Ya begitulah. Jadi ketika orang merasa tinggi karena ilmu atau kekayaan yang dimilikinya, secara tidak langsung orang tersebut telah membuat dirinya semakin rendah.

Kalau menemui orang seperti itu, ajukan satu pertanyaan “Apakah Anda telah menuntut ilmu sampai ke negeri China?”

Kesimpulan pertanyaan kedua:
Setiap orang hanya mewarisi sepersekian dari 1% ilmu yang diturunkan Allah. Dengan begitu, tidak pantas bagi kita merasa sempurna. Sangat tidak pantas kita berkata bahwa kesuksesan tidak ada pengaruhnya dari orang lain.



TENTANG WAKTU MENUNTUT ILMU

Tugas orang hidup adalah menuntut ilmu sebagai bekal kehidupan yang sesungguhnya. Kapan batas waktunya? Tidak terbatas, sampai ruh terpisah dari raga.

Masih berhubungan dengan 1% ilmu yang diturunkanNya di bumi.

PR saya, kamu, dan semuanya adalah mengumpulkan bagian-bagian persenan yang tersebar di seluruh jagat raya. Capaian akhirnya adalah 1%. Tapi apakah mungkin dalam 1 atau 50 tahun kita mampu mengumpulkan persenan-persenan tersebut? Kakek saya yang sudah 70 tahunan lebih saja masih di Indonesia, belum ke China. Itu saja belum bisa keliling Indonesia.

Jadi tidak ada kata telat untuk menuntut ilmu, karena sesuai dasar falsafahnya bahwa “long life education” yang artinya ilmu berlangsung sepanjang masa.

Satu hal yang paling penting. Mari hentikan pandangan bahwa sumber ilmu hanya ada di Sekolah dan Pondok Pesantren saja. Sekali lagi, ILMU TERSEBAR LUAS.

Karena setiap makhluk mewarisi bagian persenan ilmu yang diturunkan oleh Allah, maka kita bisa mencari ilmu kemana pun dan pada siapa pun. Tukang becak, kuli bangunan, pilot, kusir, masinis, nahkoda, penambang, nelayan, anak kecil, remaja, orang tua, orang Indonesia, orang asing, orang Muslim, orang Nasrani, orang Hindu, orang Buddha, orang Khong Hu Chu, dan orang dengan agama serta profesi apapun memiliki warisan persenan ilmu tersebut.

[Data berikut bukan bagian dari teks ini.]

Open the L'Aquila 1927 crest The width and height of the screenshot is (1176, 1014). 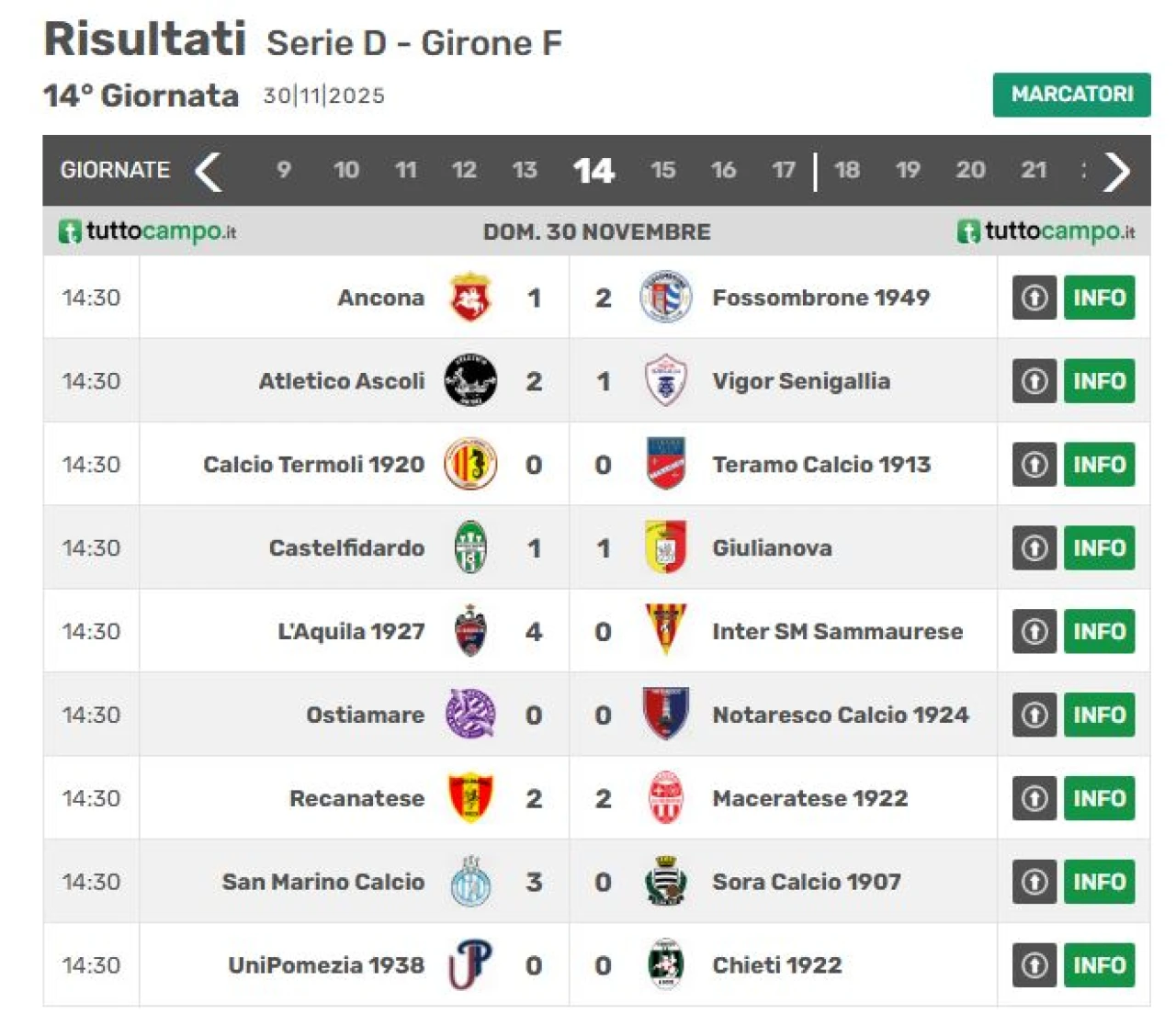[470, 631]
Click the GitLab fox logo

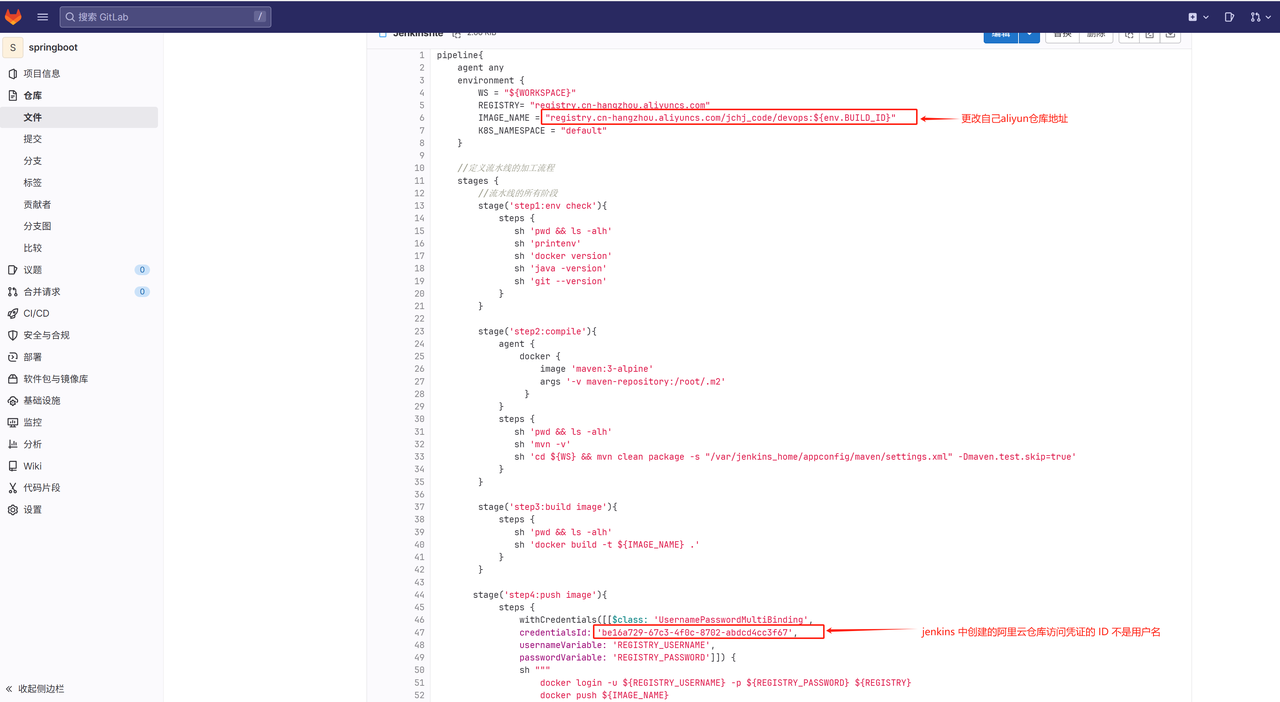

Bahkan kepada hewan, tumbuhan, maupun benda-benda mati di seluruh jagat pun kita bisa memperoleh tambahan persenan ilmu tersebut. Buktinya, anak IPA sering praktek membelah tubuh katak, anak geografi mencari tahu struktur tanah, anak astronomi mempelajari bintang, dan kesibukan dengan non manusia lainnya.

Dengan begitu, sekali lagi kita tidak pantas memandang rendah siapapun dan apapun karena mereka juga mewarisi persenan ilmu yang diturunkan Allah dan kita selalu membutuhkan mereka untuk melengkapi persenan yang kita punya.

Kesimpulan pertanyaan ketiga:
Ilmu sangatlah luas tersebar di seluruh alam semesta. Tidak ada kata terlambat karena menuntut ilmu adalah kewajiban bagi setiap manusia sepanjang masa. Ilmu tidak hanya tersedia di lingkungan pondok pesantren dan sekolah saja, melainkan juga tersebar di mana saja dan oleh siapa pun juga.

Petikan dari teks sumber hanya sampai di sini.